Armstrong Gregory T, Sklar Charles A, Hudson Melissa M, Robison Leslie L
Department of Epidemiology and Cancer Control, St Jude Children's Research Hospital, Memphis, TN 38105, USA.
J Clin Oncol. 2007 Oct 1;25(28):4477-89. doi: 10.1200/JCO.2007.11.2003.
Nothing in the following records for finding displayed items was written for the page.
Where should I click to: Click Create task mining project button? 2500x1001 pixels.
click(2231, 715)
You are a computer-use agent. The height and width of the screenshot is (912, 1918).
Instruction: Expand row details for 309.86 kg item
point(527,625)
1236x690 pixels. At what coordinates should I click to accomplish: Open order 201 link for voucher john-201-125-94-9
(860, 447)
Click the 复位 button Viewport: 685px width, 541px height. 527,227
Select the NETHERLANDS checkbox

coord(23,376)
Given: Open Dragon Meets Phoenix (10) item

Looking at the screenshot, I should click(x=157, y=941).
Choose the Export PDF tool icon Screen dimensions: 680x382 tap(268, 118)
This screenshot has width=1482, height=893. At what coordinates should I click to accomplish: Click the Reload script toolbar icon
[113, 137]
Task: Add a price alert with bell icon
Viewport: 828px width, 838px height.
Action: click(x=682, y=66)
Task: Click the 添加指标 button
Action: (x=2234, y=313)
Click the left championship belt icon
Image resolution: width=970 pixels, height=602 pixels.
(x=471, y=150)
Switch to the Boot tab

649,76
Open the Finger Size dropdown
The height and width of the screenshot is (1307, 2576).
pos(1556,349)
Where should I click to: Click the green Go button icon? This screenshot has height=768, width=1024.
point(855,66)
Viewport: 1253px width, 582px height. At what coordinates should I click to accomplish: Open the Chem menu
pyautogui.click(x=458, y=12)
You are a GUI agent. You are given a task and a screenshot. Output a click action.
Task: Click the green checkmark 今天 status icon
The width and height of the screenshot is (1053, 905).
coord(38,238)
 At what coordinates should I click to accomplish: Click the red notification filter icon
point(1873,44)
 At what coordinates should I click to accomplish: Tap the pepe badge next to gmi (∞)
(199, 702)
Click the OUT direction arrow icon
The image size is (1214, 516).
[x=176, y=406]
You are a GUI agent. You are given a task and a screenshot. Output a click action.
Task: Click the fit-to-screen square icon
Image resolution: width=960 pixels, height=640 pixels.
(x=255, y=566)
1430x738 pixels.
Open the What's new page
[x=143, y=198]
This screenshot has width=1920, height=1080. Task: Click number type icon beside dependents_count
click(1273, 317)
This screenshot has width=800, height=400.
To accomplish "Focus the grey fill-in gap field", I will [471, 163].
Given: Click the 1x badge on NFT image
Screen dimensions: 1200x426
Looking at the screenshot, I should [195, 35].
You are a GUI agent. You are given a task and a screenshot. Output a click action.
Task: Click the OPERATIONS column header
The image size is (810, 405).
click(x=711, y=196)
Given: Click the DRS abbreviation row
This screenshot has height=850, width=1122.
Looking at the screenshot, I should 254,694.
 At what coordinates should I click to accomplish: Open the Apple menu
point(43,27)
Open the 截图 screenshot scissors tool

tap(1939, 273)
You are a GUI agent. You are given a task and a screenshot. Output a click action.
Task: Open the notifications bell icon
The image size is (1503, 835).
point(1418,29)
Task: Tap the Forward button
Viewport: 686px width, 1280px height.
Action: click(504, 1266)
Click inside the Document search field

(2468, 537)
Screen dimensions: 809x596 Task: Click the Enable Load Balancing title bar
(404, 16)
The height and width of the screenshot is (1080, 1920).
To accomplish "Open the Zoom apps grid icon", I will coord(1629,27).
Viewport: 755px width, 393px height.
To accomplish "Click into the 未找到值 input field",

Increasing numbers of children diagnosed with cancer will survive their primary malignancy. Within this growing population of long-term survivors, considerable effort has been put forth to identify treatment-related risks for adverse health-related outcomes, such as exposure to alkylating agents, anthracyclines, radiotherapy, and surgery. Patient sex has been identified as a risk factor for numerous long-term adverse outcomes, with female sex more commonly associated with higher risks. In this article, we review the literature, which generally supports associations between female sex and cognitive dysfunction after cranial irradiation, cardiovascular outcomes, obesity, radiation-associated differences in pubertal timing, development of primary hypothyroidism, breast cancer as a second malignant neoplasm and suggests an increased prevalence for the development of osteonecrosis among females. Results of this review support future investigations to further define sex as a risk factor for other common treatment-specific exposures and outcomes. Additionally, research should focus on understanding the underlying biologic and physiological basis of these sex-specific risks. Historically, evidence from both basic science and clinical research has been used to develop risk-stratified therapy, allowing reduction of toxic therapies to low-risk patients without compromising overall survival. With greater knowledge of sex-specific risks, the potential application of sex-specific therapy designed to avoid poor long-term adverse outcomes may become a viable strategy.
越来越多被诊断患有癌症的儿童将从原发性恶性肿瘤中存活下来。在这个不断增长的长期幸存者群体中,人们已经付出了相当大的努力来确定与治疗相关的不良健康结局风险因素,例如接触烷化剂、蒽环类药物、放疗和手术。患者性别已被确定为众多长期不良结局的一个风险因素,女性更常与更高风险相关联。在本文中,我们回顾了文献,这些文献总体上支持女性与颅脑照射后认知功能障碍、心血管结局、肥胖、青春期发育时间的辐射相关差异、原发性甲状腺功能减退症的发生、作为第二原发性恶性肿瘤的乳腺癌之间的关联,并表明女性发生骨坏死的患病率增加。本综述结果支持未来的研究,以进一步将性别定义为其他常见治疗特定暴露和结局的风险因素。此外,研究应侧重于了解这些性别特异性风险的潜在生物学和生理学基础。从历史上看,基础科学和临床研究的证据都被用于制定风险分层治疗方案,从而在不影响总体生存率的情况下减少对低风险患者的毒性治疗。随着对性别特异性风险的更多了解,旨在避免不良长期结局的性别特异性治疗的潜在应用可能成为一种可行的策略。